Records excerpted from a collection

══════════

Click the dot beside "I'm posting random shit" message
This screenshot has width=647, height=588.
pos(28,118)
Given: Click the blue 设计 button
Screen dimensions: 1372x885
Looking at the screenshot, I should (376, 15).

══════════

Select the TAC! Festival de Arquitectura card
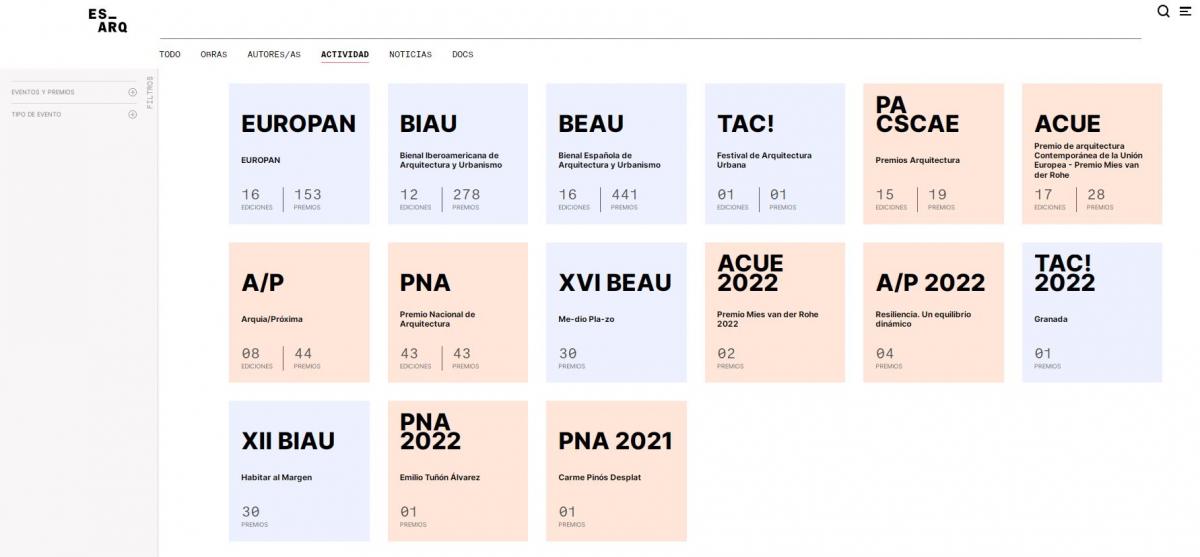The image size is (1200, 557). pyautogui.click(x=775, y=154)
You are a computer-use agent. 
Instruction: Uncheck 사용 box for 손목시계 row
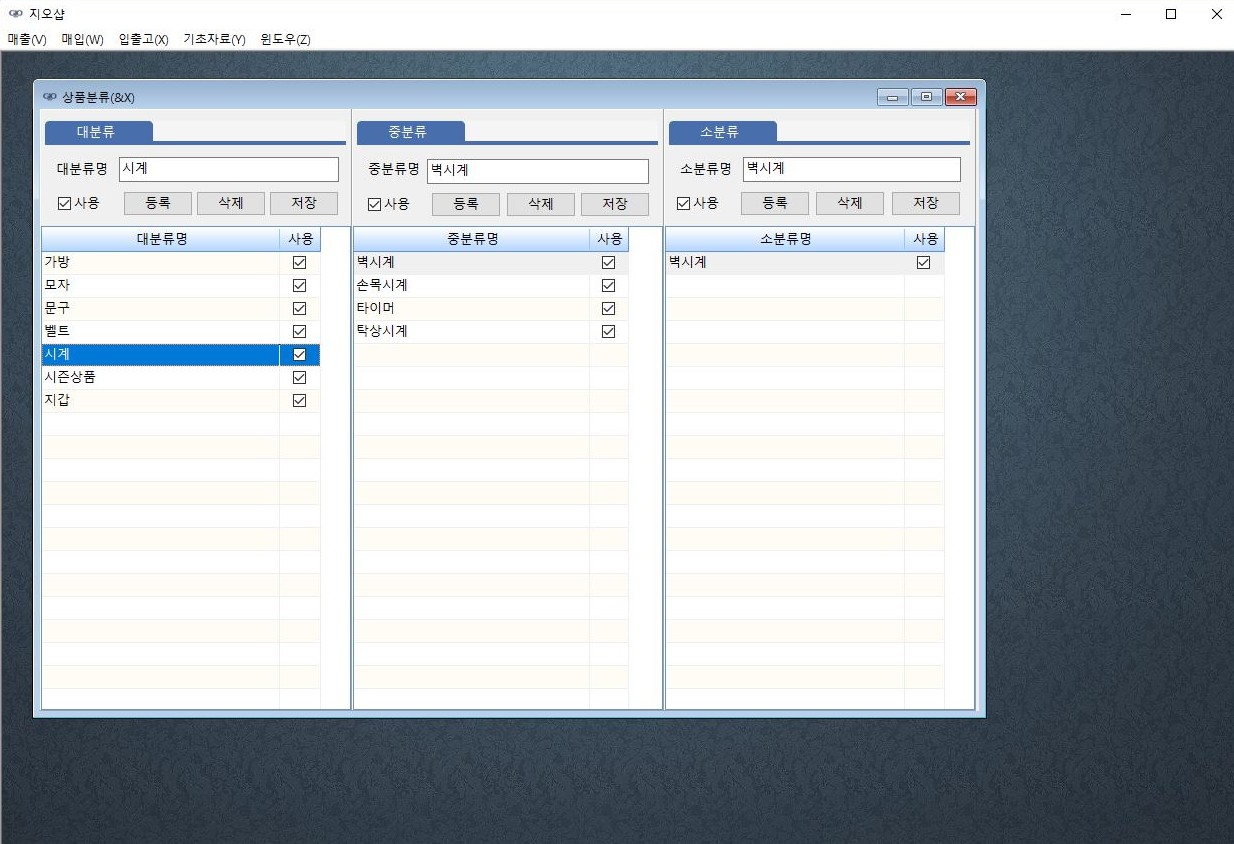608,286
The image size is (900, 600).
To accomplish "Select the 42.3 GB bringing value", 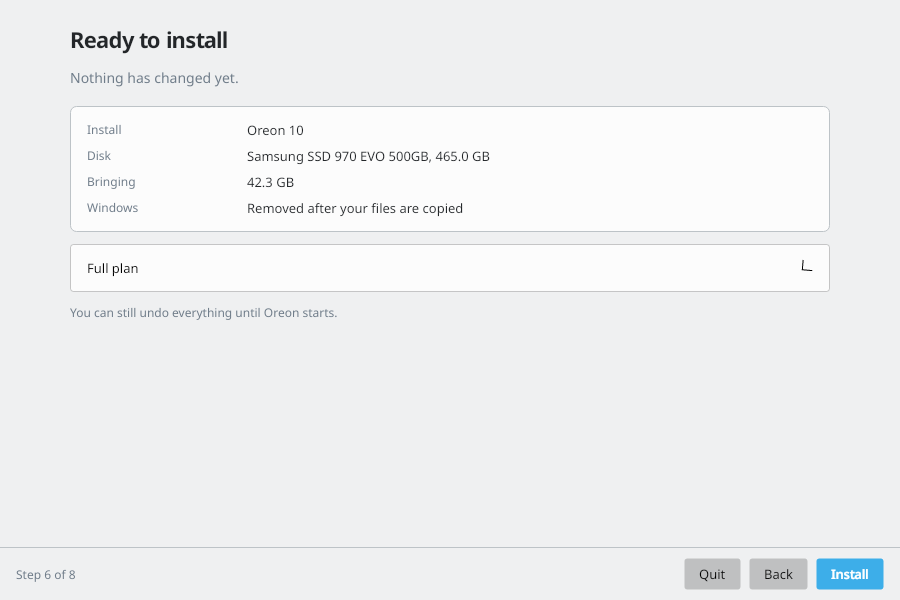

══════════

• WHAT THE TASK ASKS
Would you write out exactly the lines above, starting at the line containing "Select the TAC! Festival de Arquitectura card" and stopping after the line containing "the 42.3 GB"? Omit the pictures.

• ANSWER
Select the TAC! Festival de Arquitectura card
The image size is (1200, 557). pyautogui.click(x=775, y=154)
You are a computer-use agent. 
Instruction: Uncheck 사용 box for 손목시계 row
608,286
The image size is (900, 600).
To accomplish "Select the 42.3 GB bringing value", 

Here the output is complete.